Rents and prices in Christchurch's previously booming housing market are flattening but a leading economist doubts Auckland will follow.
Shaumbeel Eaqub, NZIER principal economist, this week gave his quarterly economic update in Auckland and said Christchurch was being affected by a combination of circumstances.
"After the earthquakes, there was a massive shortage of housing and house prices and rents were rising rapidly - over 10 per cent a year for three years.
"And last year they barely grew and that's telling us we're now starting to build enough supply in terms of repairing homes and building new ones and it's possible that if we keep on building new houses, we might see house prices falling," he said of Christchurch.
Many people there had two places - repairing one while living in another and in many cases renting that second place.
But Eaqub said they were now rapidly reducing to one-house occupation.

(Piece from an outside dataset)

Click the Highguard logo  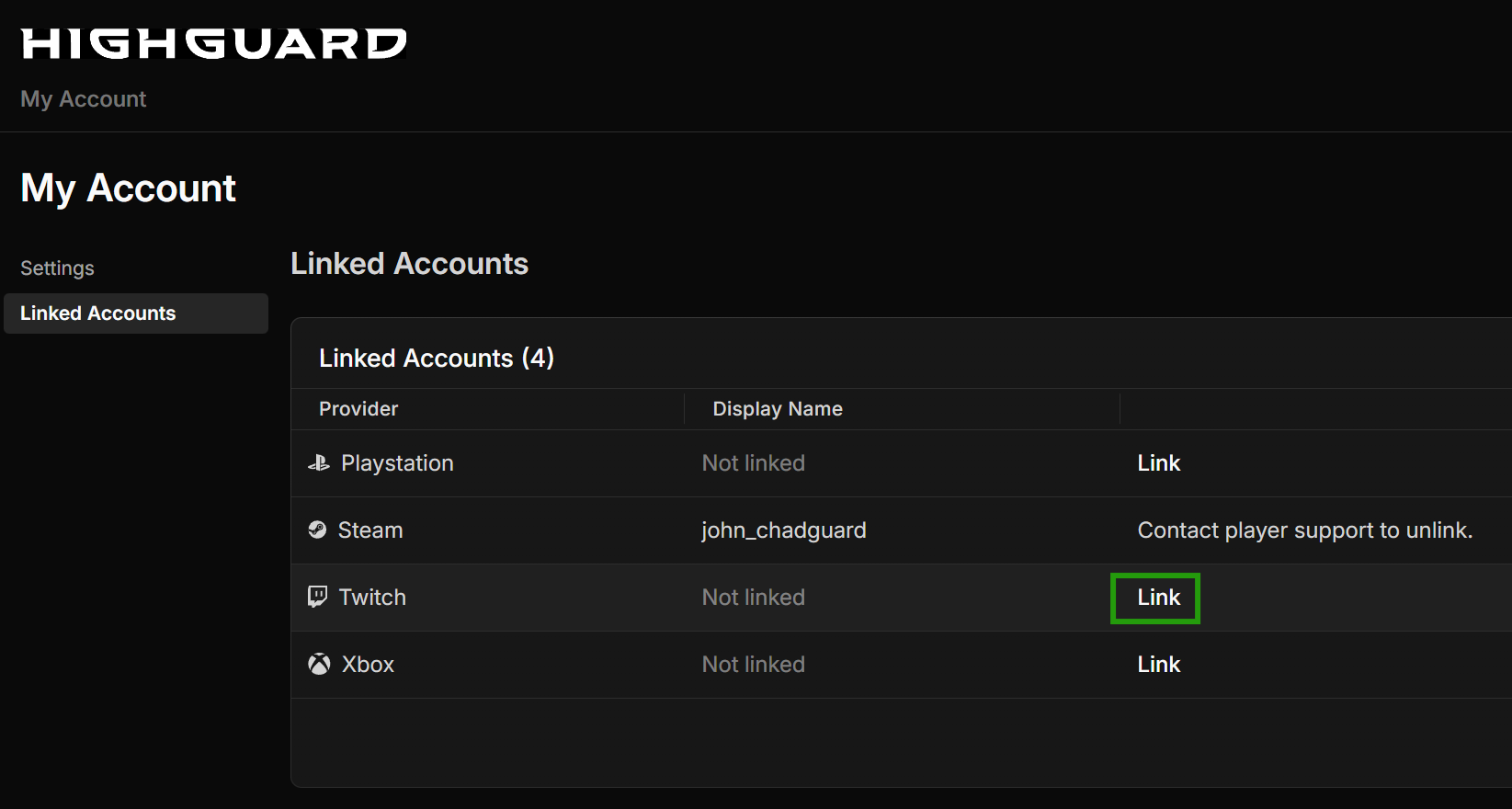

But he says Auckland was unlikely to follow Christchurch's example because many other factors were in play in Auckland.
"We've got record net migration, very low mortgage rates, incredibly competitive banks and those are all the ingredients for probably more of an increase in house prices through 2015.
In the last year, Auckland house prices were up 16 per cent and we expect all of these pressures to build up house prices even more."
The Reserve Bank could not raise interest rates because that would hurt other parts of New Zealand but other macro-prudential tools could be used, particularly limiting borrowing compared to incomes.
Eaqub is one of Auckland's most vocal advocates for rental housing, returning from Wellington to Auckland later last year to establish an NZIER office here and not buying a house.
He says he and wife Selena Eaqub not only rent for lifestyle reasons but also because it makes little economic sense to buy now.
"The valuation in housing is so expensive that the risk of a downturn over the next 5 to 10 years is much higher than big increases," he says.
Eaqub also talked about New Zealanders' more cautious approach to debt, patterns in retail spending and the drought's effect on the economy.